_Instructions for the task:_ The records follow. Give them all back exactly.

_Pixel coordinate grounding data:_
......
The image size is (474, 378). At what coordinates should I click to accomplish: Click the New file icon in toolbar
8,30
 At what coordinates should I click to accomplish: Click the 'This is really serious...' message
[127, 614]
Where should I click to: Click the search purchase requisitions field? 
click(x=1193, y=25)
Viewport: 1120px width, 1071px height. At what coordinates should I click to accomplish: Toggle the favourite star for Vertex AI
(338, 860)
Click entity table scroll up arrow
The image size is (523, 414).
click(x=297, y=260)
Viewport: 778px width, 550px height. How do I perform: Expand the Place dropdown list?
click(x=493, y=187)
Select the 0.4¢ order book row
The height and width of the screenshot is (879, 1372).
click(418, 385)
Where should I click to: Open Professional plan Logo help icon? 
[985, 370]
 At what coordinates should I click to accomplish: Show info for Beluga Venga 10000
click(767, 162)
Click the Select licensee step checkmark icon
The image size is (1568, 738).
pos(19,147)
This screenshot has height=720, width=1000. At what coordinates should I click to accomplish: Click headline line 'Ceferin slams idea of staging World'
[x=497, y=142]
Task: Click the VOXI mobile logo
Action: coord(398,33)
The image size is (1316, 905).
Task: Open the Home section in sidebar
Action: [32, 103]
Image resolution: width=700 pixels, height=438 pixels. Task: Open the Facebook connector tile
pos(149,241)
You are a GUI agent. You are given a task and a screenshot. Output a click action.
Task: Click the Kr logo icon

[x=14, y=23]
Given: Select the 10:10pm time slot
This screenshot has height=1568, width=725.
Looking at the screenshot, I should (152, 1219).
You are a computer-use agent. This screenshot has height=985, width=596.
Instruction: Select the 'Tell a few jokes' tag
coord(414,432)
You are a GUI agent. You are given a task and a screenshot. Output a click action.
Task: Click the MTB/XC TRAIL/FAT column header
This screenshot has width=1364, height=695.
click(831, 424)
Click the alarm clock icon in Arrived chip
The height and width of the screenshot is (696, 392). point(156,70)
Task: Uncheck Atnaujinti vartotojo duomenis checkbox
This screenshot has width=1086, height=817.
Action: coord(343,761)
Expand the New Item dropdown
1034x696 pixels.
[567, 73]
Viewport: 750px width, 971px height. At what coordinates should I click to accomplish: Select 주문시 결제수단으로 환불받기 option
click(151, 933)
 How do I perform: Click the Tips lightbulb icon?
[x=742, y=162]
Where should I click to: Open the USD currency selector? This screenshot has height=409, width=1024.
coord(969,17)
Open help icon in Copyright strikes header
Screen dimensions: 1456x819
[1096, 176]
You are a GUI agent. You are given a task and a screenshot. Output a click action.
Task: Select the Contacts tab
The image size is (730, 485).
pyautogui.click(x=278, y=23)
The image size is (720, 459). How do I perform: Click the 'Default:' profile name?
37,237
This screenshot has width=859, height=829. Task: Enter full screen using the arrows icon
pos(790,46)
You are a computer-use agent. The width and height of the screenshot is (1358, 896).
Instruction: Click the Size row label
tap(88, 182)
......
_Final answer:_
The image size is (474, 378). At what coordinates should I click to accomplish: Click the New file icon in toolbar
8,30
 At what coordinates should I click to accomplish: Click the 'This is really serious...' message
[127, 614]
Where should I click to: Click the search purchase requisitions field? 
click(x=1193, y=25)
Viewport: 1120px width, 1071px height. At what coordinates should I click to accomplish: Toggle the favourite star for Vertex AI
(338, 860)
Click entity table scroll up arrow
The image size is (523, 414).
click(x=297, y=260)
Viewport: 778px width, 550px height. How do I perform: Expand the Place dropdown list?
click(x=493, y=187)
Select the 0.4¢ order book row
The height and width of the screenshot is (879, 1372).
click(418, 385)
Where should I click to: Open Professional plan Logo help icon? 
[985, 370]
 At what coordinates should I click to accomplish: Show info for Beluga Venga 10000
click(767, 162)
Click the Select licensee step checkmark icon
The image size is (1568, 738).
pos(19,147)
This screenshot has height=720, width=1000. At what coordinates should I click to accomplish: Click headline line 'Ceferin slams idea of staging World'
[x=497, y=142]
Task: Click the VOXI mobile logo
Action: coord(398,33)
The image size is (1316, 905).
Task: Open the Home section in sidebar
Action: [32, 103]
Image resolution: width=700 pixels, height=438 pixels. Task: Open the Facebook connector tile
pos(149,241)
You are a GUI agent. You are given a task and a screenshot. Output a click action.
Task: Click the Kr logo icon

[x=14, y=23]
Given: Select the 10:10pm time slot
This screenshot has height=1568, width=725.
Looking at the screenshot, I should (152, 1219).
You are a computer-use agent. This screenshot has height=985, width=596.
Instruction: Select the 'Tell a few jokes' tag
coord(414,432)
You are a GUI agent. You are given a task and a screenshot. Output a click action.
Task: Click the MTB/XC TRAIL/FAT column header
This screenshot has width=1364, height=695.
click(831, 424)
Click the alarm clock icon in Arrived chip
The height and width of the screenshot is (696, 392). point(156,70)
Task: Uncheck Atnaujinti vartotojo duomenis checkbox
This screenshot has width=1086, height=817.
Action: coord(343,761)
Expand the New Item dropdown
1034x696 pixels.
[567, 73]
Viewport: 750px width, 971px height. At what coordinates should I click to accomplish: Select 주문시 결제수단으로 환불받기 option
click(151, 933)
 How do I perform: Click the Tips lightbulb icon?
[x=742, y=162]
Where should I click to: Open the USD currency selector? This screenshot has height=409, width=1024.
coord(969,17)
Open help icon in Copyright strikes header
Screen dimensions: 1456x819
[1096, 176]
You are a GUI agent. You are given a task and a screenshot. Output a click action.
Task: Select the Contacts tab
The image size is (730, 485).
pyautogui.click(x=278, y=23)
The image size is (720, 459). How do I perform: Click the 'Default:' profile name?
37,237
This screenshot has width=859, height=829. Task: Enter full screen using the arrows icon
pos(790,46)
You are a computer-use agent. The width and height of the screenshot is (1358, 896).
Instruction: Click the Size row label
tap(88, 182)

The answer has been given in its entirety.